BEGIN Passage shown

Fig. 4 Z-density profiles for Co and C atoms forming the supported nanoparticle from AIMD simulations of Co₂C nanoparticles on MgO substrates. Initial configurations of (a) Co₂C₍₀₂₀₎, and (b) Co₂C₍₂₁₀₎. (c–f) Density profiles after 3 ps. Changes in the catalyst shape are evidenced by irregularities in the height, distribution and extension of the peaks. Overall, the atomic distribution in the supported nanoparticle models evolves toward a first layer of pure Co in contact with the substrate, followed by alternations between a layer with Co and C in almost equal proportion and another of pure Co. The substrate is located at z = 0.0 nm.

In order to quantify the nanoparticle–substrate interactions, we estimate the strength of adhesion of the nanoparticle to the support surface per Co atom at the interface, E_adh, in the cases studied. We calculated the energy of adhesion by subtracting the energies of the individual components of the system (E_Co2C and E_MgO) frozen in their interacting configuration from the energy of the combined system E_Co2C/MgO divided by the number of Co atoms at the interface N_Co as illustrated in eqn (1).

Fig. 5 shows the calculated energies of adhesion per Co-atom for each of the models considered. Since the values are normalized, a direct comparison between energies of adhesion can be established. The calculated values are comparable to the experimental and theoretical values reported between transition-metal clusters and an MgO support; the strength is in the moderate to strong range.^43,45

Fig. 5 Energy of adhesion per Co atom for each configuration of the two surface facets studied: (020) and (210). The insets next to each label illustrate the nanoparticle–substrate interface for each case depicted with Mg atoms in green, O atoms in red, Co atoms in blue and C atoms in brown. Due to the fact that the nanoparticle–substrate interface contains predominantly Co atoms, only one C atom depicted as a small brown sphere is shown in the 1-020 system.

END Passage shown

Task objective.
Repeat word for word the portion of the passage on Co₂C nanoparticle adhesion starting at "In order to" and ending at "in eqn (1).".

BEGIN Information provided

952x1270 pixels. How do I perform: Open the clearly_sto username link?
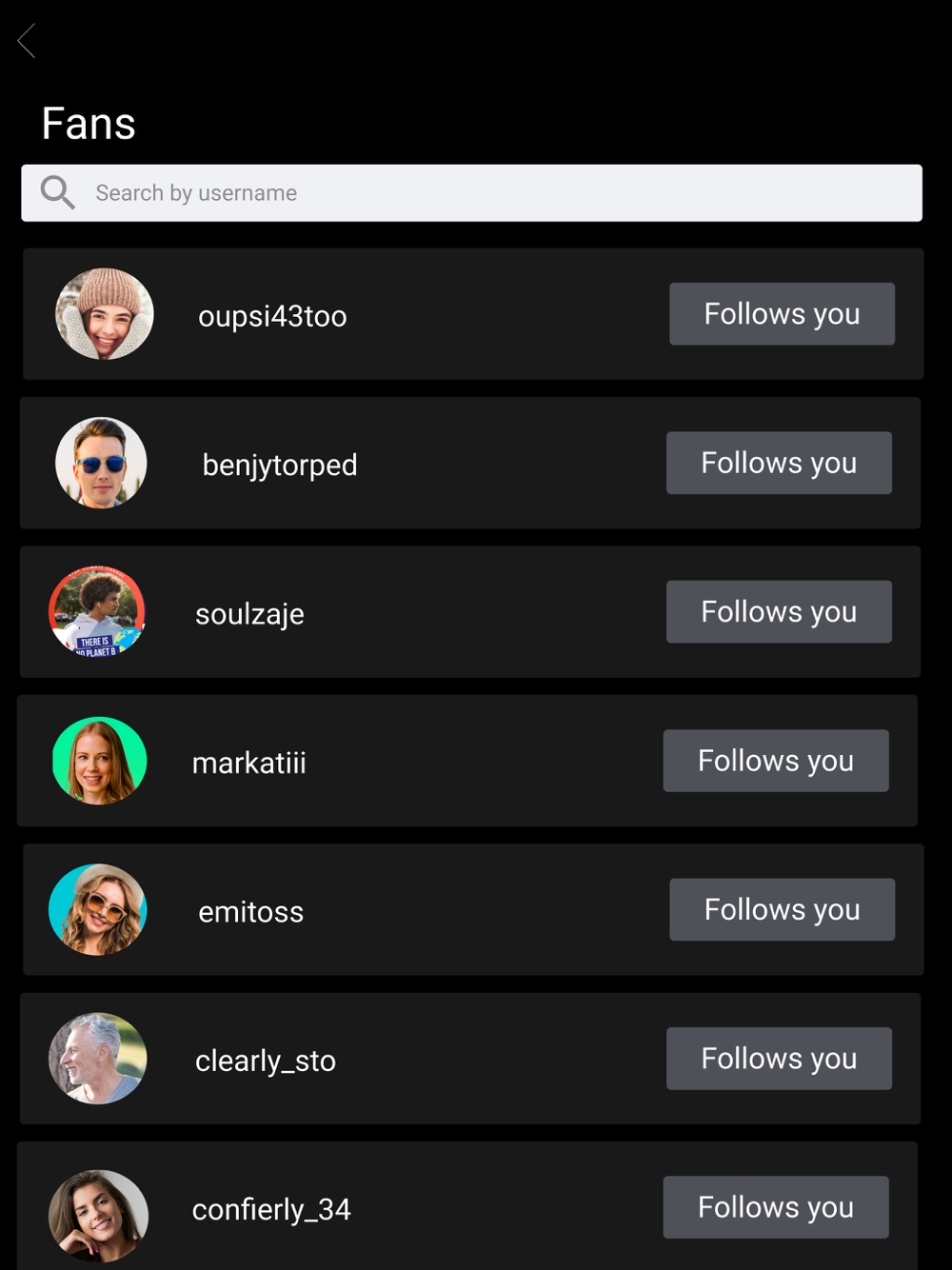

END Information provided

Written solution.
In order to quantify the nanoparticle–substrate interactions, we estimate the strength of adhesion of the nanoparticle to the support surface per Co atom at the interface, E_adh, in the cases studied. We calculated the energy of adhesion by subtracting the energies of the individual components of the system (E_Co2C and E_MgO) frozen in their interacting configuration from the energy of the combined system E_Co2C/MgO divided by the number of Co atoms at the interface N_Co as illustrated in eqn (1).